RÉPONSE DE MADAME DARTY.

Cela est, en effet, bien scandaleux de voir deux femmes passer leur journée et veiller tête à tête ; en vérité, vos parents sont fous. S’ils veulent encore s’opposer à notre liaison, je louerai un appartement aux Capucins[1] ; je vous regarderai toute la journée sur votre balcon, et s’ils met-

  1. M. de Bellegarde et M. d’Épinay habitaient alors rue Saint-Honoré un hôtel situé en face du couvent des Capucins. Ceux-ci, voisins des Feuillants dont le nom devint célèbre pendant la Révolution ainsi que celui des Jacobins, occupaient l’emplacement sur lequel a été ouverte la rue Castiglione. En 1751 avaient été rebâtis le portail et le mur de clôture du couvent, sur la rue Saint-Honoré.

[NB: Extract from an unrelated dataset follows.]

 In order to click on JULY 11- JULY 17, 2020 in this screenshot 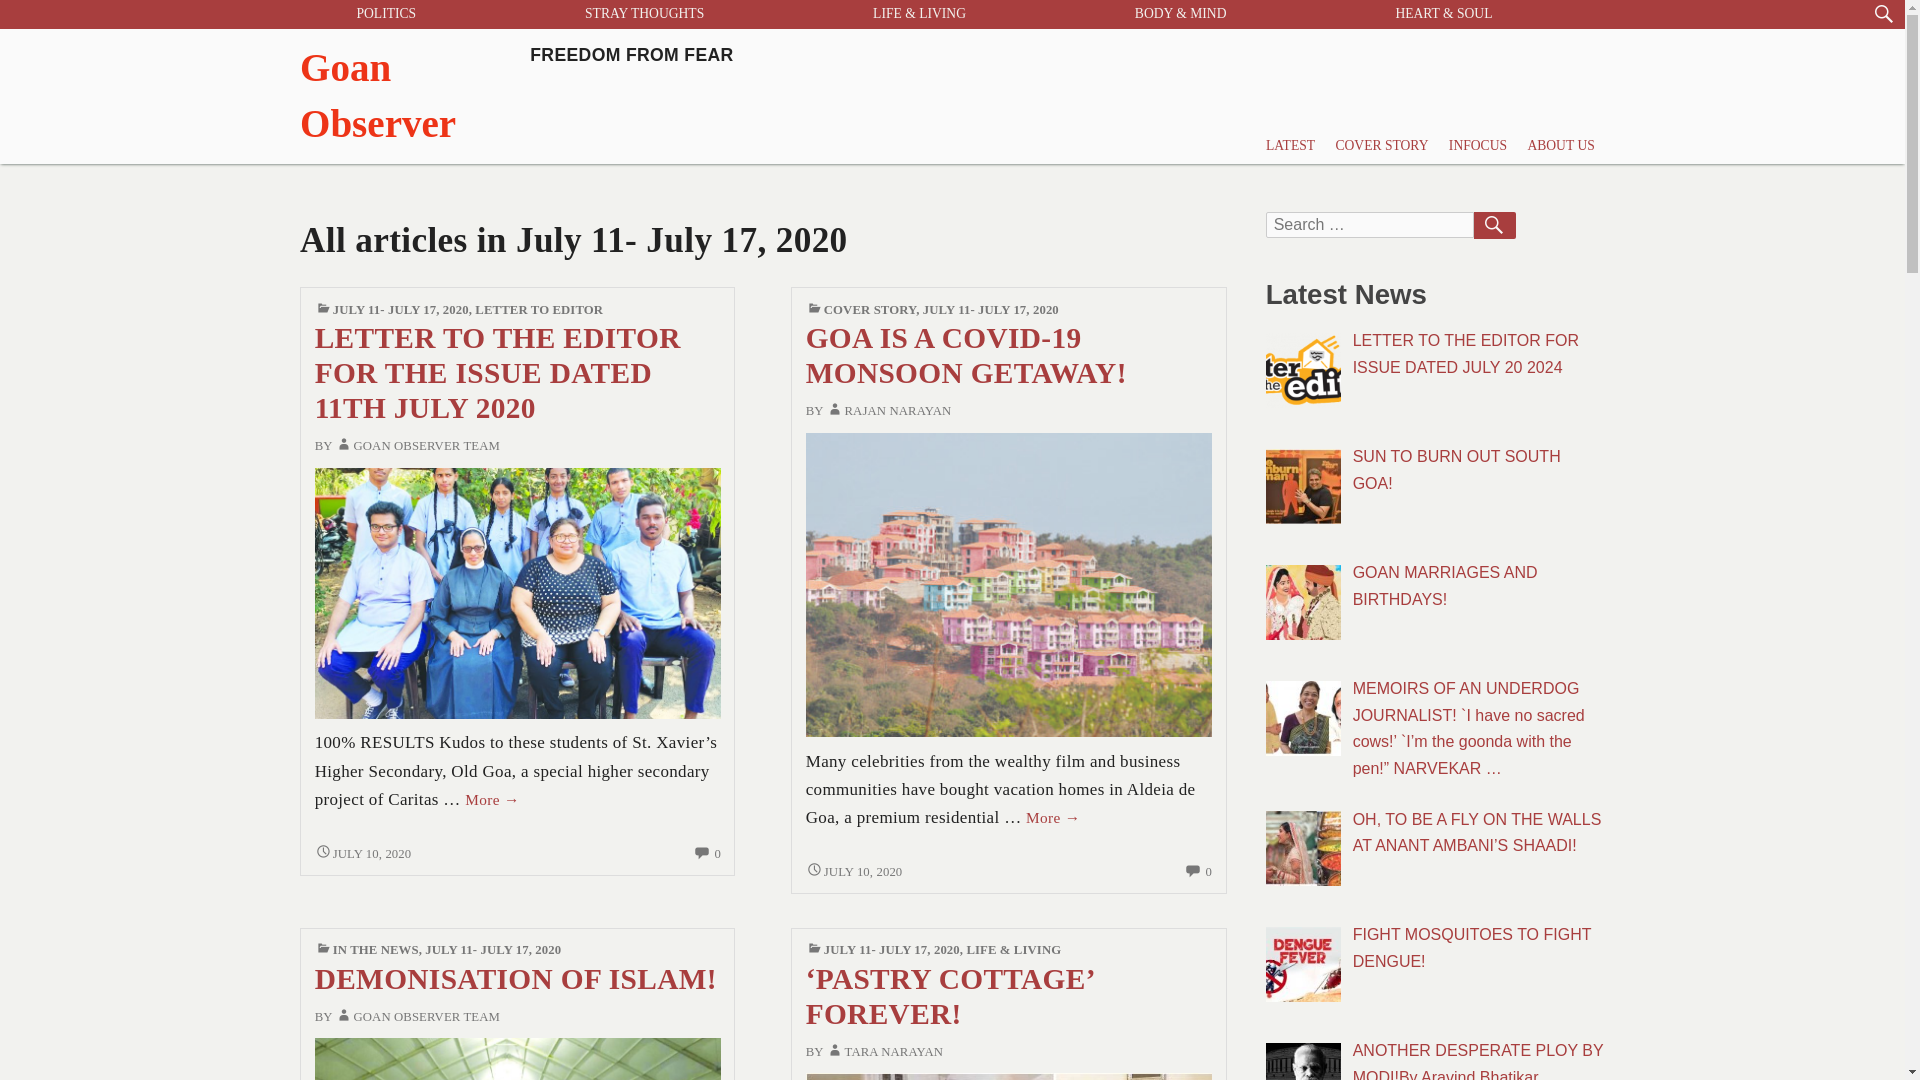, I will do `click(1560, 146)`.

Ce couvent était considéré par les Capucins comme le plus ancien qu’ils eussent bâti en France ; ils y avaient été établis par Catherine de Médicis. On remarquait dans leur église une belle Assomption de Lebrun et divers tombeaux, entre autres celui du capucin-maréchal de France, le P. Ange de Joyeuse,

    Qui prit, quitta, reprit la cuirasse et la haire.


    et celui du P. Joseph, le bras droit et le plus ferme conseiller de Richelieu.